«Je considère avoir fait quelque chose de très grave». Le gérant de fortune qui voulait faire tuer sa femme s’est longuement exprimé au troisième jour de son procès en appel devant la cour criminelle de Genève. Et la thèse du renoncement est encore au cœur de cette nouvelle bataille judiciaire. Au moment de concevoir et d’organiser le machiavélique projet d’élimination avec la complicité d’une équipe de Kosovars, le prévenu explique avoir été «dans la détresse, dans la confusion et dans la dérive». Et il ajoute: «Lorsque j’ai donné le contrordre, j’espérais que la vie serait à nouveau belle grâce à ma nouvelle compagne». En voyant le crime mis à exécution un soir de février 2012 par le tueur à gages et son épouse à moitié morte dans un buisson, il s’est senti trahi et coupable mais sans aller jusqu’à se rendre à la police.

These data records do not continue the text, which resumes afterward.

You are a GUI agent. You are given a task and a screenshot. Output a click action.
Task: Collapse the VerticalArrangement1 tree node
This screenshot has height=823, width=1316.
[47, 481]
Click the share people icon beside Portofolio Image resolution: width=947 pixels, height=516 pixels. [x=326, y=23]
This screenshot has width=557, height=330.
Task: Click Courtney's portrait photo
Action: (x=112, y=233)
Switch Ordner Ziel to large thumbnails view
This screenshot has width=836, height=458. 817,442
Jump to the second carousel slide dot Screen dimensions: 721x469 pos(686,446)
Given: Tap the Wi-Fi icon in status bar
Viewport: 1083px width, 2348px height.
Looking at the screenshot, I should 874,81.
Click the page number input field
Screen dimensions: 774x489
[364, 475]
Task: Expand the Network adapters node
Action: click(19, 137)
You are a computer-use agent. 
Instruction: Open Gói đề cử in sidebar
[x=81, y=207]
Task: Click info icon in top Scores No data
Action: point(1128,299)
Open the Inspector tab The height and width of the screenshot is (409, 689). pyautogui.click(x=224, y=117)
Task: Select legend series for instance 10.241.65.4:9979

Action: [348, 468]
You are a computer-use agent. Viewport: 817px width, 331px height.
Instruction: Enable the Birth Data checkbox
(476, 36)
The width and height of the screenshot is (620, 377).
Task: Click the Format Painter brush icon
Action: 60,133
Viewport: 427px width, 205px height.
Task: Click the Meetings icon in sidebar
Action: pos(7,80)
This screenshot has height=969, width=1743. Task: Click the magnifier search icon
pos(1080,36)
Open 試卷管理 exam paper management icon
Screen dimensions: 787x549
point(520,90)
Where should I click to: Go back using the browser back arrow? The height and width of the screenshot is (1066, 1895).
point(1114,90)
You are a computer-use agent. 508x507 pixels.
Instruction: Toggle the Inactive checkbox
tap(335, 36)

La victime a été dédommagée

Le parcours financier et personnel assez chaotique du prévenu rapidement passé en revue, les débats ont abordé l’épineuse question de l’accord confidentiel intervenu peu avant l’audience et qui a amené madame, survivante et partie plaignante, à se retirer in extremis de la procédure. Le gérant de fortune, défendu par Mes Jacques Barillon et Yaël Hayat, explique avoir renoncé à sa part sur la vente de leur appartement de Crans-sur-Sierre et accepté de prendre en charge les 240’000 francs de frais d’avocat de sa désormais ex-épouse, tels que fixés lors de la procédure de première instance. «J’ai cédé à cette demande pour apaiser les conflits et permettre à mes enfants de renouer des liens avec moi». Et aussi pour plaider le repentir sincère.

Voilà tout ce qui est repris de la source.